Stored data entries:

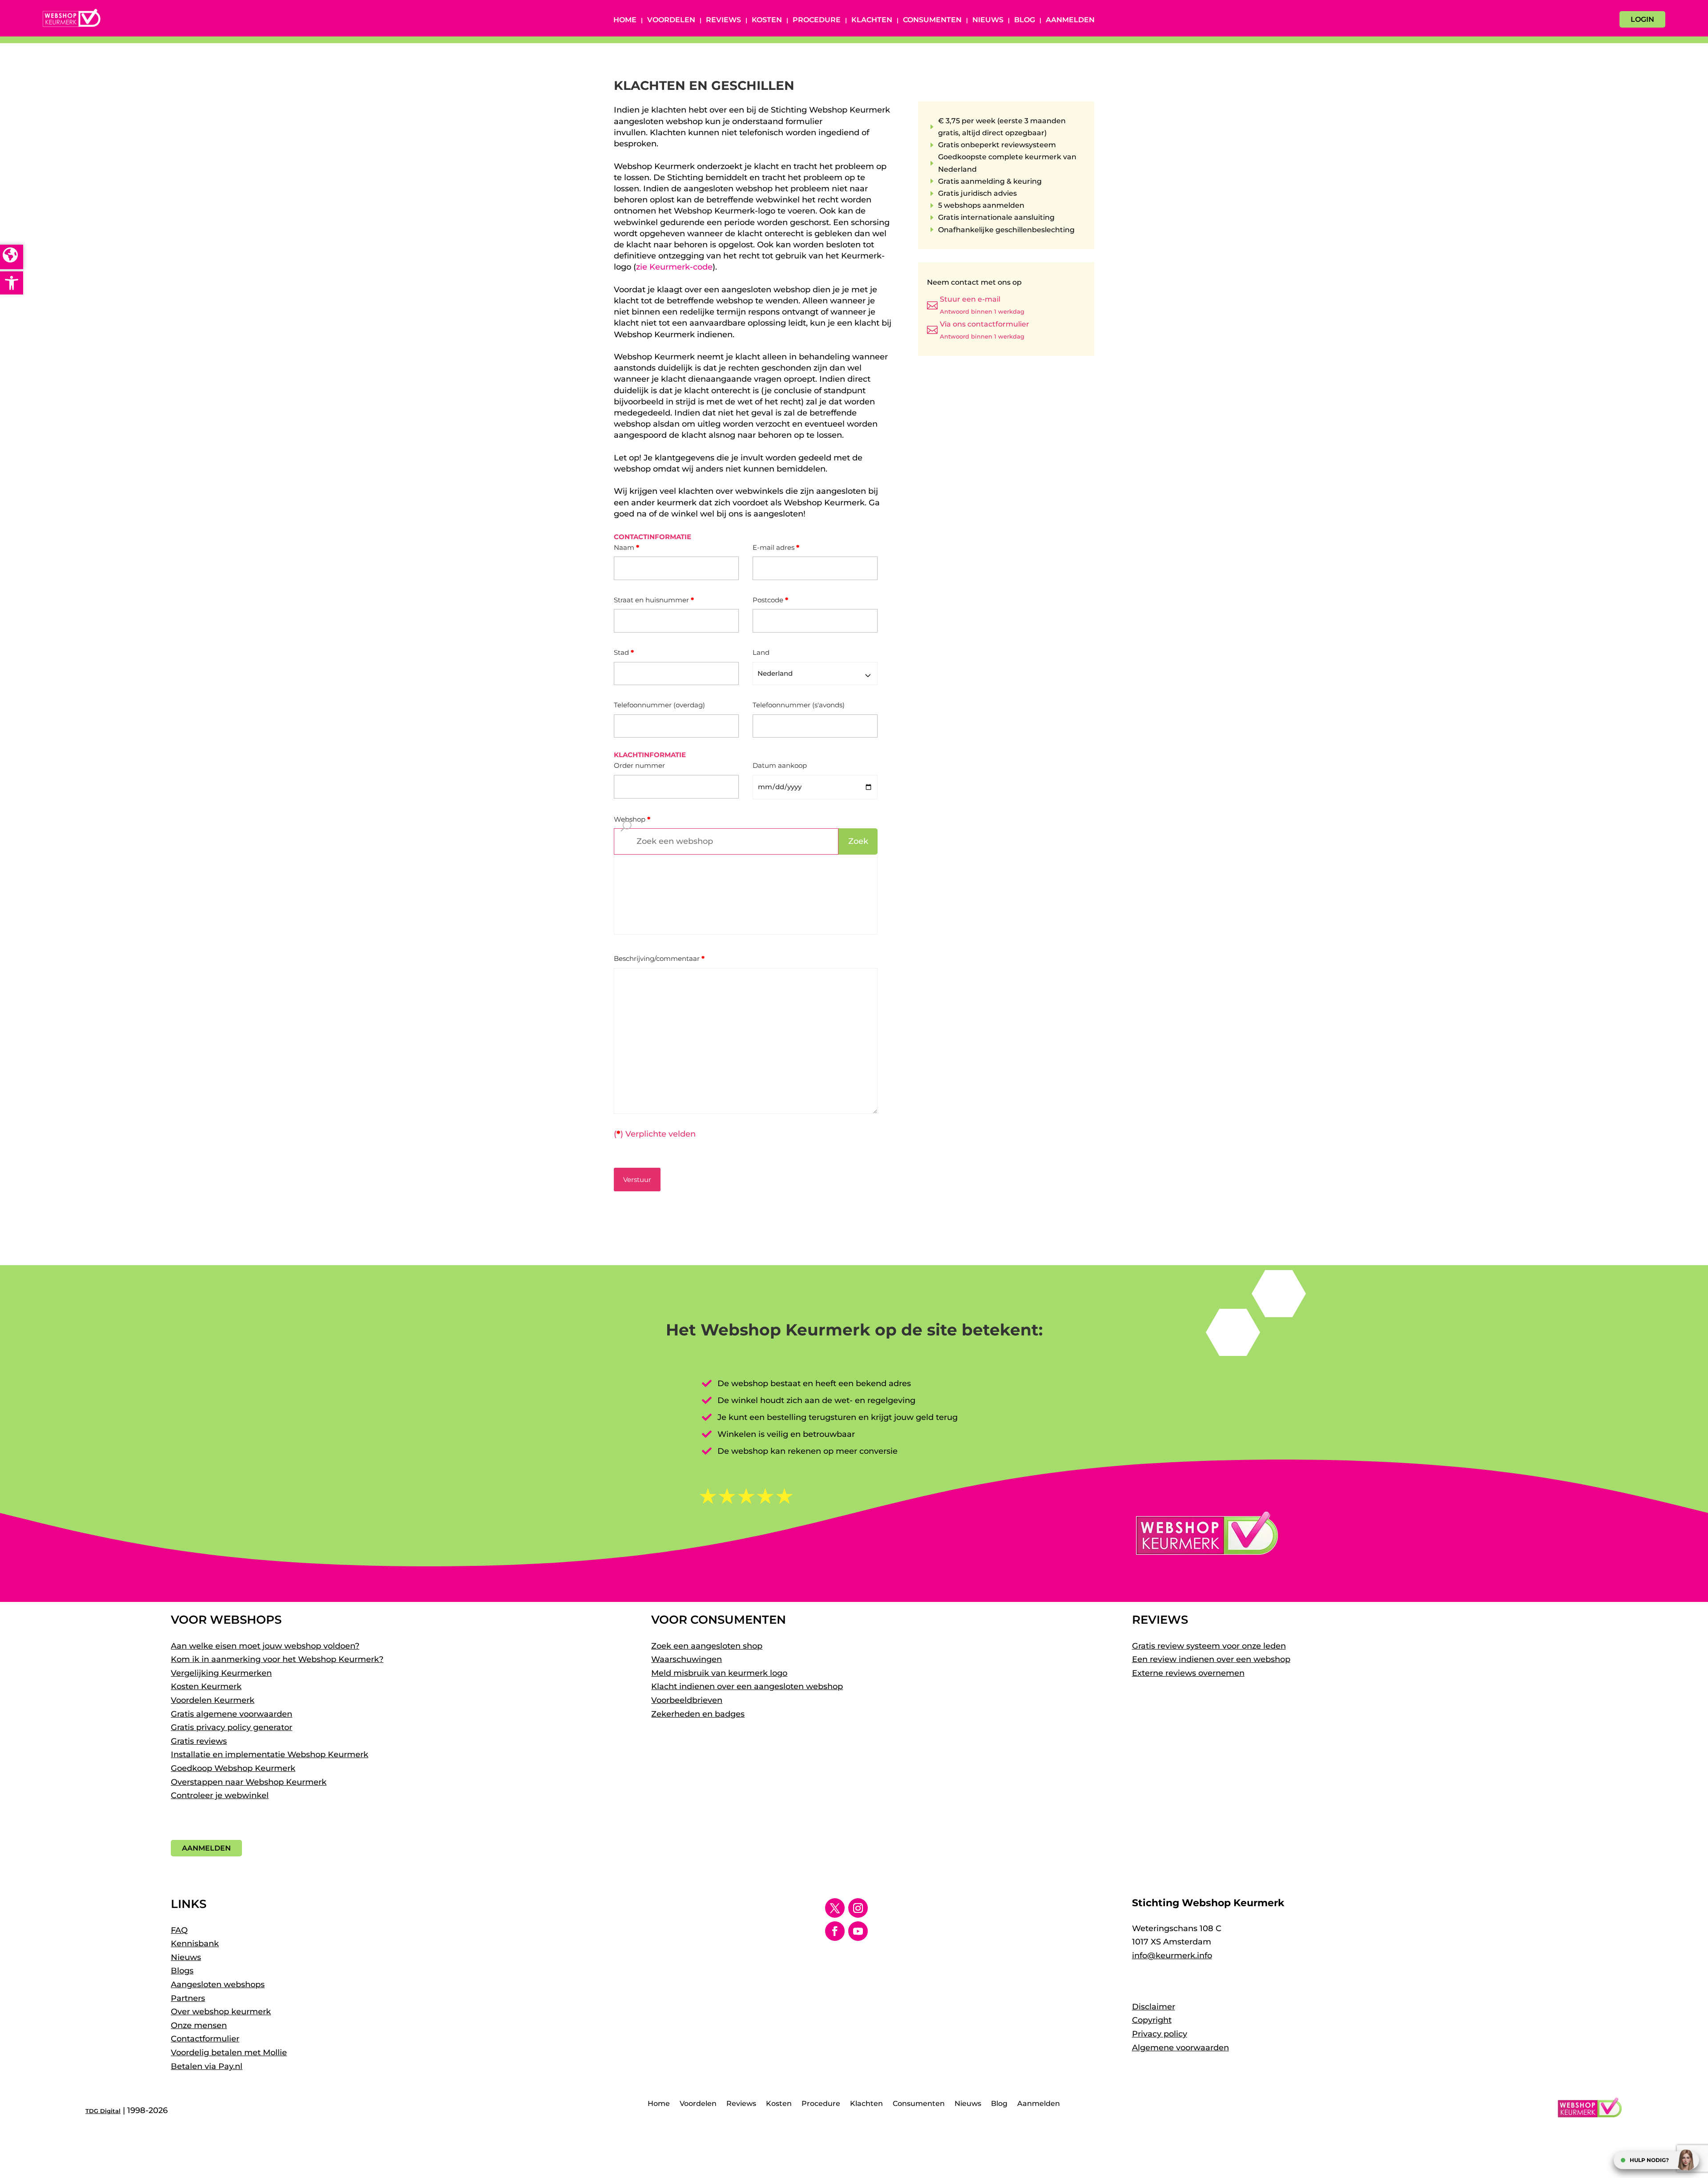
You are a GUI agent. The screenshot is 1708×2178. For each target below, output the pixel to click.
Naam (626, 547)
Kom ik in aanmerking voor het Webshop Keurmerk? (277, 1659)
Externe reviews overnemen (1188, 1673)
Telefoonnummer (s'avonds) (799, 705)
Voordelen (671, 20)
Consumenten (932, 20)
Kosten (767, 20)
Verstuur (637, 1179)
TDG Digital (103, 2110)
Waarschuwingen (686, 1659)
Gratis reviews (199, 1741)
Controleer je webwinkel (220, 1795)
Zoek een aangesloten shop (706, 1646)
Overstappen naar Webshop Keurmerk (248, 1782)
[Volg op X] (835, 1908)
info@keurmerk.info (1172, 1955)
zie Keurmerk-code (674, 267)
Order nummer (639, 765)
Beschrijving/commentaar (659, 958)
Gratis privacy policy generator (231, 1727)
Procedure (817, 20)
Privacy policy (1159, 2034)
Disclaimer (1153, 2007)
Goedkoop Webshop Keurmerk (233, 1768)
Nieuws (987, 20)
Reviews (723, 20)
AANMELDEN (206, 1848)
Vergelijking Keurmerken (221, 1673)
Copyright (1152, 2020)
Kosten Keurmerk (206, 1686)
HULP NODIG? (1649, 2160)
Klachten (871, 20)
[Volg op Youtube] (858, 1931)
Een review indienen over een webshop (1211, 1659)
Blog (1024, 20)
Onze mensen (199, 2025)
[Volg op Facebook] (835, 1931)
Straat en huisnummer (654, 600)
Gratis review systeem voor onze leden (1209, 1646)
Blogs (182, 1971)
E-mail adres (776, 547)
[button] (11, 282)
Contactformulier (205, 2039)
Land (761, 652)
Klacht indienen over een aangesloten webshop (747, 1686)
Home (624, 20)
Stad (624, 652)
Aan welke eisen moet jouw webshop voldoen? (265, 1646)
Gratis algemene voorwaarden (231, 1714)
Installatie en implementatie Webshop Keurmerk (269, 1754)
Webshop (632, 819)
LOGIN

• **Work task**:
Scan the records above and report every line with the string "aangesloten".

• **Your solution**:
Zoek een aangesloten shop (706, 1646)
Klacht indienen over een aangesloten webshop (747, 1686)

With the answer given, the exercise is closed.